DATA TO USE section start

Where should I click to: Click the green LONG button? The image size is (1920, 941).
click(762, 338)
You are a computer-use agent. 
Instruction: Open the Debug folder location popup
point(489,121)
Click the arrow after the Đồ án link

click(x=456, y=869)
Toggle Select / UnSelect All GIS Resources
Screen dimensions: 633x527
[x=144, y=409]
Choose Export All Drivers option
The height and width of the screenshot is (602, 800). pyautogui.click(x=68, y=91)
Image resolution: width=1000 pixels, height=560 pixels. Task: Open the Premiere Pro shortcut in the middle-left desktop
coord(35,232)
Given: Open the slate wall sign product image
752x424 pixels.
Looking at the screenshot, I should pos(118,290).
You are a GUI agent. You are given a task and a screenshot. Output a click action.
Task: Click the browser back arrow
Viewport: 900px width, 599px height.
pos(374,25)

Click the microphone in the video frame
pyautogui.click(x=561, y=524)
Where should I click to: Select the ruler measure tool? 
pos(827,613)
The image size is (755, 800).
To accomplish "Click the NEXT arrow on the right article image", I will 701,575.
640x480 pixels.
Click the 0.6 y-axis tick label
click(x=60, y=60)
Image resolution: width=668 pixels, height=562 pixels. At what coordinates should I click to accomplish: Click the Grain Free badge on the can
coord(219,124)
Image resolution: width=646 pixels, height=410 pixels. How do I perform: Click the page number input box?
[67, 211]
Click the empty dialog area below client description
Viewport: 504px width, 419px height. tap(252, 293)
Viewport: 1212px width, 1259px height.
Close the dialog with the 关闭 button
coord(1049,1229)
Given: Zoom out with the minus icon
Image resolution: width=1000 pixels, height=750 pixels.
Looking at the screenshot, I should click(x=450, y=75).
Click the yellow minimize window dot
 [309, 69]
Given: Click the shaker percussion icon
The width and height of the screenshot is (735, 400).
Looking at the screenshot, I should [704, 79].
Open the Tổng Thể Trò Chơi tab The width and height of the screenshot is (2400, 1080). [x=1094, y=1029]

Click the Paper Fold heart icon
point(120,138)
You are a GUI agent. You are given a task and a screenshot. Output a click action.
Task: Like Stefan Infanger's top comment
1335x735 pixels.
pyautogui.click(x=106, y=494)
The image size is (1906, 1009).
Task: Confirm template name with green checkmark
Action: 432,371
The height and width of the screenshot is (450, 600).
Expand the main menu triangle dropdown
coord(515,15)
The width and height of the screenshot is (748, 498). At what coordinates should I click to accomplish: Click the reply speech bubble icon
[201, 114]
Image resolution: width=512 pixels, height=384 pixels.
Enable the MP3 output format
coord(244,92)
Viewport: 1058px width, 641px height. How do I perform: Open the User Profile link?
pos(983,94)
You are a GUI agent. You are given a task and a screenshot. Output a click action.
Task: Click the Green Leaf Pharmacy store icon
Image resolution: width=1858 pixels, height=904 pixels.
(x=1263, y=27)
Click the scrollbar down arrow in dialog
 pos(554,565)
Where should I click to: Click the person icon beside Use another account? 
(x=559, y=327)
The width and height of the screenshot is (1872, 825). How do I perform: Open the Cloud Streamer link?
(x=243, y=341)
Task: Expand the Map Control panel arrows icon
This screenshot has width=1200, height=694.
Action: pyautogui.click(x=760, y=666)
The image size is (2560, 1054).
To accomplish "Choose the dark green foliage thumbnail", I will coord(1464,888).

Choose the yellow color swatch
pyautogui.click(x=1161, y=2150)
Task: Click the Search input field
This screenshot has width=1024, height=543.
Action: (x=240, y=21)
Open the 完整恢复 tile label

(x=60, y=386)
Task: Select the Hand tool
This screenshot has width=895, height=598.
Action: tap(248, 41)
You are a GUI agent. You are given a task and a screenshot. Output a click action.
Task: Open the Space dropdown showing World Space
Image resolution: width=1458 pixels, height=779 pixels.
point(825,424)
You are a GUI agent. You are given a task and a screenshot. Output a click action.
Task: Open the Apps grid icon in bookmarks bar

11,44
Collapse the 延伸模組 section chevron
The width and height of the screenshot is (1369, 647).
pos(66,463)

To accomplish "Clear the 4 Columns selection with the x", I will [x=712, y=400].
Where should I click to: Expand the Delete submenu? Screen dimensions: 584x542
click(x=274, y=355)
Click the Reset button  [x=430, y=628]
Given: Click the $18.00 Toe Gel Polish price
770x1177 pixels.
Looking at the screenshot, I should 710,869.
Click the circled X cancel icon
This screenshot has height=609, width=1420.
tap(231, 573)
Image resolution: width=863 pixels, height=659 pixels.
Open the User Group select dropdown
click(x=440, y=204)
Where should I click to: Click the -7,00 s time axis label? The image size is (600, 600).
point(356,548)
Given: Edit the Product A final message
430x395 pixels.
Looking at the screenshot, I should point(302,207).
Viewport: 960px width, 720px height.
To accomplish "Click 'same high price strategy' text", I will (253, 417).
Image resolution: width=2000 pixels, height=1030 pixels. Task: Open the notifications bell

DATA TO USE section end

WHAT TO PRODUCE: For the material above, state the number of lines that include the word "will". Leave out everything else.

THE COMPLETED TASK: 4